N-word looms as the final frontier
Beware complacency after this pleasing period of progress in the fight against racist and homophobic behaviour
We are certainly lucky to be living in the most enlightened of times and nowhere is that more true than in the world of sport.
Because the bond between teammates transcends any bias, we have a number of disparate elements working together for a common goal. Theoretically it should not matter what your race, creed or sexual orientation is because you are teammates first and foremost. Theoretically, at least, because as we know not everything is that simple.
Racism and homophobic behaviour have existed in sport since as long as they have been keeping score, and while great strides have been taken to eradicate both, there is still much work to be done.
However, the events over the past week in American sport have been quite significant in the fight against gay discrimination. When Jason Collins stepped on the court for the Brooklyn Nets this week he became the first ever openly gay NBA player. Collins is on a 10-day contract with the Nets but the inherent hoopla for a guy who plays only a couple of minutes a game has been staggering. Even more shocking is that his Nets jersey is now the No 1 seller in the entire league. In the entire league!
Also this week, Michael Sam, a US university football star who recently announced he was gay, took part in the NFL combine in preparation for next month's NFL draft where he is expected to be one of the top picks.

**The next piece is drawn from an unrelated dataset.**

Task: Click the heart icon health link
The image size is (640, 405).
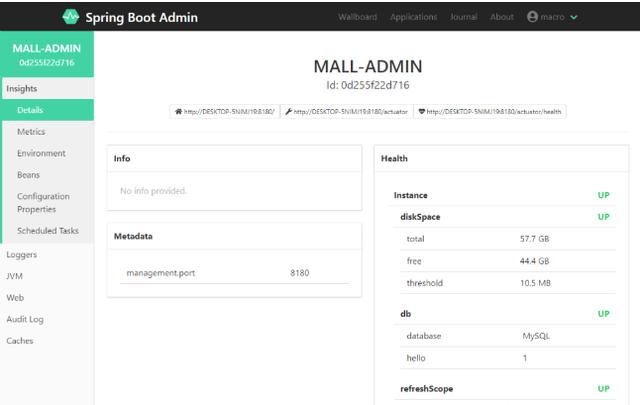Action: coord(490,111)
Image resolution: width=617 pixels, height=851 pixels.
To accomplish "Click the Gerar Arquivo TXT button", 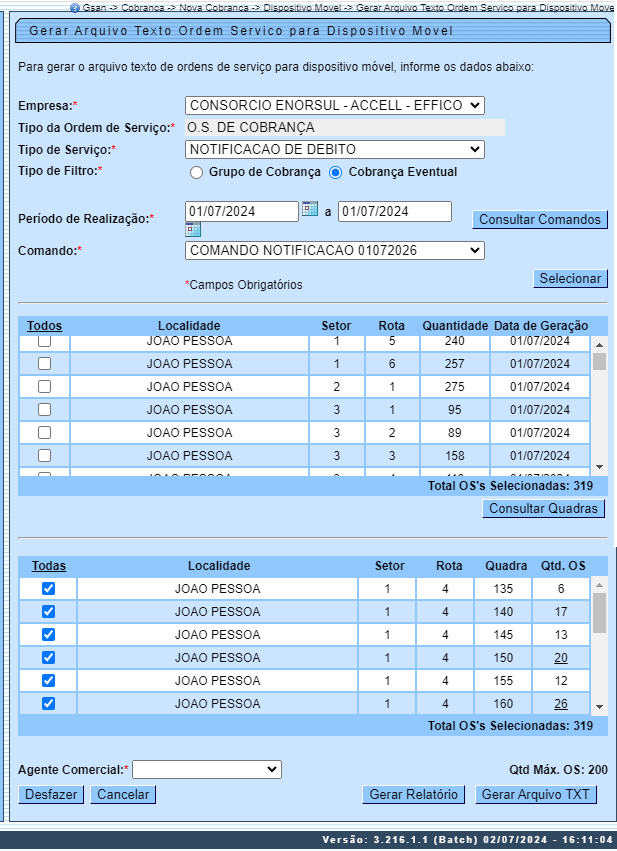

Over in Arizona, Governor Jan Brewer announced that she was vetoing a bill that would have allowed businesses to use religious beliefs to refuse services to gays. With the 2015 Super Bowl to be held in Phoenix, the NFL had let the state know in no uncertain terms that they would consider moving the game if the bill passed.
Now it all becomes a moot point and with so much progress being made on the gay rights front, it seemed like it was time to take care of some racially insensitive issues when it was announced that the NFL is now looking into penalising players who use the N-word on the field. Soon referees could be making calls like, "Number 72, 15 yards for using a hateful and disgusting pejorative".
The N-word; the final frontier. For many, this move is political correctness run amok, while others contend the banning of the word is long overdue.
The truth is that the NFL is a multibillion- dollar industry and the ultimate made-for TV sport with cameras and microphones everywhere. Very little can be hidden on the field and the league spends millions annually in promoting equality and zero tolerance for racism. There is arguably no more offensive word in the English language than the N-word and the moment someone uses it, even in casual conversation among friends, it hangs ominously in the air.
But watch a Quentin Tarantino movie or listen to so many of today's hip-hop artists and the word is omnipresent proving that when it comes to the N-word, there is a massive grey area. Many blacks claim that it's OK for them to use it on each other but for whites it is forbidden.
Even reputable and popular media pundits like Michael WiIbon of ESPN, who is black, say that the discussion over the use of the word is strictly for blacks alone to decide. Wilbon notes that with no black owners and a white commissioner, it should not be left up to the NFL to decide how to use the word.
But far more troubling to me are the logistics of implementing a rule against it. The NFL is easily the most overregulated and officious professional sport with a litany of rules and regulations to enforce. By adding one more, it could be total chaos particularly when a referee hears the N-word in a scrum but is not sure who used it. Does this mean you go to replays to identify the offending party?
Again, I know we live in enlightened times and I truly appreciate all the effort and sacrifice that has gone into getting us there. But it's not exactly a delicate place deep down in the NFL trenches. There are things that are done and said that constantly compromise civility and barbaric and primal behaviour is often encouraged by coaches. Still, despite the brutality there is no place for the N-word and aside from a few notable instances, it is usually blacks using the word on other blacks. Three-quarters of the players in the league are black. In the end, the onus should be on them to refrain from using it. They have to be responsible for their own actions.